- _GOAL_
Reproduce every line of the listing below word for word.

Data entries:

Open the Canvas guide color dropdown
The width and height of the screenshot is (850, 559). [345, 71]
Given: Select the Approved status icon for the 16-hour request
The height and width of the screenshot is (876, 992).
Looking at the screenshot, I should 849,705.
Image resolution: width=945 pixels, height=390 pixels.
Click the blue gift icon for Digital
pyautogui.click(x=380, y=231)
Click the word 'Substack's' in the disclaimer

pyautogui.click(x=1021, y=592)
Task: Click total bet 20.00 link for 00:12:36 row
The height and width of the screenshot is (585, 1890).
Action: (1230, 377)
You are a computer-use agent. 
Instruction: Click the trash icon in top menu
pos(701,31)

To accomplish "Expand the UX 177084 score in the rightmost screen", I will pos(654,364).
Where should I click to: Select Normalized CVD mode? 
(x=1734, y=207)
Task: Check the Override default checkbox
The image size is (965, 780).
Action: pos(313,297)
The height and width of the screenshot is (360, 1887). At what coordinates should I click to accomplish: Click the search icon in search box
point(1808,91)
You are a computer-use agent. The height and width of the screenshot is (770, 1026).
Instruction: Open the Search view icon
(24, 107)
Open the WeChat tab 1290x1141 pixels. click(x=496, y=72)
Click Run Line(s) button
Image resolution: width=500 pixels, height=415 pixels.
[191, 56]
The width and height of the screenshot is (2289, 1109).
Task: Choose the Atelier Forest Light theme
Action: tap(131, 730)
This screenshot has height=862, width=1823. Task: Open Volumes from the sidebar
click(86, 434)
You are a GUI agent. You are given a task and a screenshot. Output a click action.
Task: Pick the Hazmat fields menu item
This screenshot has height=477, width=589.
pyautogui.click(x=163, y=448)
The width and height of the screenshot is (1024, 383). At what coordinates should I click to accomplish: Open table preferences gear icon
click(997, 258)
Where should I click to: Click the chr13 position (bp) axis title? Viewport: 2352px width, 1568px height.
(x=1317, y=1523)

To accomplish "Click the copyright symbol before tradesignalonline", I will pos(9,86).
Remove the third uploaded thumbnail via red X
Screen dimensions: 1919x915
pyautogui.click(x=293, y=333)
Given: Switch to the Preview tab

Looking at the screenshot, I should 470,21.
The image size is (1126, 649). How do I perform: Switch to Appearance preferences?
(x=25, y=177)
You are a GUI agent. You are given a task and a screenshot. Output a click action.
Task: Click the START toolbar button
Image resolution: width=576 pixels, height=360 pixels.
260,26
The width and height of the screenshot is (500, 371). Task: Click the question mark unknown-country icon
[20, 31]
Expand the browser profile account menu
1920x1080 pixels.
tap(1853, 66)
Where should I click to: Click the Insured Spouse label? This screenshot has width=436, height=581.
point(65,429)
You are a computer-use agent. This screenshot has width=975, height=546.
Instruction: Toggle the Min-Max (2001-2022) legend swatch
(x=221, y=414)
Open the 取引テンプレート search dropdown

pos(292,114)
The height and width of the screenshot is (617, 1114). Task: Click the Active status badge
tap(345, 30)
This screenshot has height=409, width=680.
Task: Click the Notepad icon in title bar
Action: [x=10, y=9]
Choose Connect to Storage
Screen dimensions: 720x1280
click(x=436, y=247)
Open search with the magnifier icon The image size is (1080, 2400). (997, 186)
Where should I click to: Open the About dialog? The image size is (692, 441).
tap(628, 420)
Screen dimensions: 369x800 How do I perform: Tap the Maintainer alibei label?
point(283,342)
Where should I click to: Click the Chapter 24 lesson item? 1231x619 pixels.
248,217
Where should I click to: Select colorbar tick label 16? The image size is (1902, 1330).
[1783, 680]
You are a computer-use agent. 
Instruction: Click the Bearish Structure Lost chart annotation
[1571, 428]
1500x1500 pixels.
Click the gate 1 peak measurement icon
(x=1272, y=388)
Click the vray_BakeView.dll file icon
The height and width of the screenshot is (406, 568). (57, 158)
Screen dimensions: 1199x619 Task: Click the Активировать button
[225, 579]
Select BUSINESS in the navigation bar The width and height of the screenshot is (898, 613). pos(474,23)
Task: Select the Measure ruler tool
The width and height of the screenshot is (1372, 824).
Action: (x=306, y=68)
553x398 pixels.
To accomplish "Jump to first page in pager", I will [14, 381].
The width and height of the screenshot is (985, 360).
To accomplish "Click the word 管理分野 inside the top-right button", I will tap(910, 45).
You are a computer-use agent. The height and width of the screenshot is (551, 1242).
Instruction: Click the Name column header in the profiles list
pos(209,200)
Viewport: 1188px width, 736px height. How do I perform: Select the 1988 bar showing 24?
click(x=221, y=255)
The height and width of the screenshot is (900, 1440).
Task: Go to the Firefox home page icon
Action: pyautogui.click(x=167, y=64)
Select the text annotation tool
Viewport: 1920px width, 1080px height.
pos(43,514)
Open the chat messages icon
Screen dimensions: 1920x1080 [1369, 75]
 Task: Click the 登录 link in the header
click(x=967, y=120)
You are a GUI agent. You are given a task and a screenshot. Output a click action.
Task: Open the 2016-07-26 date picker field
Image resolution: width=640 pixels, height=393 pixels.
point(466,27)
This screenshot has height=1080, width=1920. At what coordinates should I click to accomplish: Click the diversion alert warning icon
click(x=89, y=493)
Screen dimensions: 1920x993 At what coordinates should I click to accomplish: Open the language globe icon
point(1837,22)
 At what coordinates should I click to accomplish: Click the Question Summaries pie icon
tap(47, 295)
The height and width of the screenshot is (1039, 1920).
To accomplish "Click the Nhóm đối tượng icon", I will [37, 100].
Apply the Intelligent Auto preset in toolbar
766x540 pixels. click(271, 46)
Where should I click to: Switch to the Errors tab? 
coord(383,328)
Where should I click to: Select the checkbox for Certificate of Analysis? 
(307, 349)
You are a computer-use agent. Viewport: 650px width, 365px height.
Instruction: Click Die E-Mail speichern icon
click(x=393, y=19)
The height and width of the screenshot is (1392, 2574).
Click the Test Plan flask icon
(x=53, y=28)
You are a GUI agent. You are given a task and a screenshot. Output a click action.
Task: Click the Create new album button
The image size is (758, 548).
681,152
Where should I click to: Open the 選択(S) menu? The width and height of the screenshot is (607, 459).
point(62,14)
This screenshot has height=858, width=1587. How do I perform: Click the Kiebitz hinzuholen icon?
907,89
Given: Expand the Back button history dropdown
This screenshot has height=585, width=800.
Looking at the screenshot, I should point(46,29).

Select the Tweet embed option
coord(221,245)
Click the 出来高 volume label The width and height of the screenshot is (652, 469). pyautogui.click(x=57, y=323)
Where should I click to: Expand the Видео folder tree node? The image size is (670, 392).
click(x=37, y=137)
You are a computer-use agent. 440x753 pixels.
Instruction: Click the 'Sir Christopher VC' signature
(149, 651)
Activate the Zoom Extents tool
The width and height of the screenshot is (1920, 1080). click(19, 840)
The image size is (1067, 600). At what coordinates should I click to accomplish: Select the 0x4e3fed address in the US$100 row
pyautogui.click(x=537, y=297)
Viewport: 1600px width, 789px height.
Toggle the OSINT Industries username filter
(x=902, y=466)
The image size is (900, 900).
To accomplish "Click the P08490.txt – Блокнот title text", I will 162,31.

- _RESPONSE TO THE TASK_
Open the Canvas guide color dropdown
The width and height of the screenshot is (850, 559). [345, 71]
Given: Select the Approved status icon for the 16-hour request
The height and width of the screenshot is (876, 992).
Looking at the screenshot, I should 849,705.
Image resolution: width=945 pixels, height=390 pixels.
Click the blue gift icon for Digital
pyautogui.click(x=380, y=231)
Click the word 'Substack's' in the disclaimer

pyautogui.click(x=1021, y=592)
Task: Click total bet 20.00 link for 00:12:36 row
The height and width of the screenshot is (585, 1890).
Action: (1230, 377)
You are a computer-use agent. 
Instruction: Click the trash icon in top menu
pos(701,31)

To accomplish "Expand the UX 177084 score in the rightmost screen", I will pos(654,364).
Where should I click to: Select Normalized CVD mode? 
(x=1734, y=207)
Task: Check the Override default checkbox
The image size is (965, 780).
Action: pos(313,297)
The height and width of the screenshot is (360, 1887). At what coordinates should I click to accomplish: Click the search icon in search box
point(1808,91)
You are a computer-use agent. The height and width of the screenshot is (770, 1026).
Instruction: Open the Search view icon
(24, 107)
Open the WeChat tab 1290x1141 pixels. click(x=496, y=72)
Click Run Line(s) button
Image resolution: width=500 pixels, height=415 pixels.
[191, 56]
The width and height of the screenshot is (2289, 1109).
Task: Choose the Atelier Forest Light theme
Action: tap(131, 730)
This screenshot has height=862, width=1823. Task: Open Volumes from the sidebar
click(86, 434)
You are a GUI agent. You are given a task and a screenshot. Output a click action.
Task: Pick the Hazmat fields menu item
This screenshot has height=477, width=589.
pyautogui.click(x=163, y=448)
The width and height of the screenshot is (1024, 383). At what coordinates should I click to accomplish: Open table preferences gear icon
click(997, 258)
Where should I click to: Click the chr13 position (bp) axis title? Viewport: 2352px width, 1568px height.
(x=1317, y=1523)

To accomplish "Click the copyright symbol before tradesignalonline", I will pos(9,86).
Remove the third uploaded thumbnail via red X
Screen dimensions: 1919x915
pyautogui.click(x=293, y=333)
Given: Switch to the Preview tab

Looking at the screenshot, I should 470,21.
The image size is (1126, 649). How do I perform: Switch to Appearance preferences?
(x=25, y=177)
You are a GUI agent. You are given a task and a screenshot. Output a click action.
Task: Click the START toolbar button
Image resolution: width=576 pixels, height=360 pixels.
260,26
The width and height of the screenshot is (500, 371). Task: Click the question mark unknown-country icon
[20, 31]
Expand the browser profile account menu
1920x1080 pixels.
tap(1853, 66)
Where should I click to: Click the Insured Spouse label? This screenshot has width=436, height=581.
point(65,429)
You are a computer-use agent. This screenshot has width=975, height=546.
Instruction: Toggle the Min-Max (2001-2022) legend swatch
(x=221, y=414)
Open the 取引テンプレート search dropdown

pos(292,114)
The height and width of the screenshot is (617, 1114). Task: Click the Active status badge
tap(345, 30)
This screenshot has height=409, width=680.
Task: Click the Notepad icon in title bar
Action: [x=10, y=9]
Choose Connect to Storage
Screen dimensions: 720x1280
click(x=436, y=247)
Open search with the magnifier icon The image size is (1080, 2400). (997, 186)
Where should I click to: Open the About dialog? The image size is (692, 441).
tap(628, 420)
Screen dimensions: 369x800 How do I perform: Tap the Maintainer alibei label?
point(283,342)
Where should I click to: Click the Chapter 24 lesson item? 1231x619 pixels.
248,217
Where should I click to: Select colorbar tick label 16? The image size is (1902, 1330).
[1783, 680]
You are a computer-use agent. 
Instruction: Click the Bearish Structure Lost chart annotation
[1571, 428]
1500x1500 pixels.
Click the gate 1 peak measurement icon
(x=1272, y=388)
Click the vray_BakeView.dll file icon
The height and width of the screenshot is (406, 568). (57, 158)
Screen dimensions: 1199x619 Task: Click the Активировать button
[225, 579]
Select BUSINESS in the navigation bar The width and height of the screenshot is (898, 613). pos(474,23)
Task: Select the Measure ruler tool
The width and height of the screenshot is (1372, 824).
Action: (x=306, y=68)
553x398 pixels.
To accomplish "Jump to first page in pager", I will [14, 381].
The width and height of the screenshot is (985, 360).
To accomplish "Click the word 管理分野 inside the top-right button", I will tap(910, 45).
You are a computer-use agent. The height and width of the screenshot is (551, 1242).
Instruction: Click the Name column header in the profiles list
pos(209,200)
Viewport: 1188px width, 736px height. How do I perform: Select the 1988 bar showing 24?
click(x=221, y=255)
The height and width of the screenshot is (900, 1440).
Task: Go to the Firefox home page icon
Action: pyautogui.click(x=167, y=64)
Select the text annotation tool
Viewport: 1920px width, 1080px height.
pos(43,514)
Open the chat messages icon
Screen dimensions: 1920x1080 [1369, 75]
 Task: Click the 登录 link in the header
click(x=967, y=120)
You are a GUI agent. You are given a task and a screenshot. Output a click action.
Task: Open the 2016-07-26 date picker field
Image resolution: width=640 pixels, height=393 pixels.
point(466,27)
This screenshot has height=1080, width=1920. At what coordinates should I click to accomplish: Click the diversion alert warning icon
click(x=89, y=493)
Screen dimensions: 1920x993 At what coordinates should I click to accomplish: Open the language globe icon
point(1837,22)
 At what coordinates should I click to accomplish: Click the Question Summaries pie icon
tap(47, 295)
The height and width of the screenshot is (1039, 1920).
To accomplish "Click the Nhóm đối tượng icon", I will [37, 100].
Apply the Intelligent Auto preset in toolbar
766x540 pixels. click(271, 46)
Where should I click to: Switch to the Errors tab? 
coord(383,328)
Where should I click to: Select the checkbox for Certificate of Analysis? 
(307, 349)
You are a computer-use agent. Viewport: 650px width, 365px height.
Instruction: Click Die E-Mail speichern icon
click(x=393, y=19)
The height and width of the screenshot is (1392, 2574).
Click the Test Plan flask icon
(x=53, y=28)
You are a GUI agent. You are given a task and a screenshot. Output a click action.
Task: Click the Create new album button
The image size is (758, 548).
681,152
Where should I click to: Open the 選択(S) menu? The width and height of the screenshot is (607, 459).
point(62,14)
This screenshot has height=858, width=1587. How do I perform: Click the Kiebitz hinzuholen icon?
907,89
Given: Expand the Back button history dropdown
This screenshot has height=585, width=800.
Looking at the screenshot, I should point(46,29).

Select the Tweet embed option
coord(221,245)
Click the 出来高 volume label The width and height of the screenshot is (652, 469). pyautogui.click(x=57, y=323)
Where should I click to: Expand the Видео folder tree node? The image size is (670, 392).
click(x=37, y=137)
You are a computer-use agent. 440x753 pixels.
Instruction: Click the 'Sir Christopher VC' signature
(149, 651)
Activate the Zoom Extents tool
The width and height of the screenshot is (1920, 1080). click(19, 840)
The image size is (1067, 600). At what coordinates should I click to accomplish: Select the 0x4e3fed address in the US$100 row
pyautogui.click(x=537, y=297)
Viewport: 1600px width, 789px height.
Toggle the OSINT Industries username filter
(x=902, y=466)
The image size is (900, 900).
To accomplish "Click the P08490.txt – Блокнот title text", I will 162,31.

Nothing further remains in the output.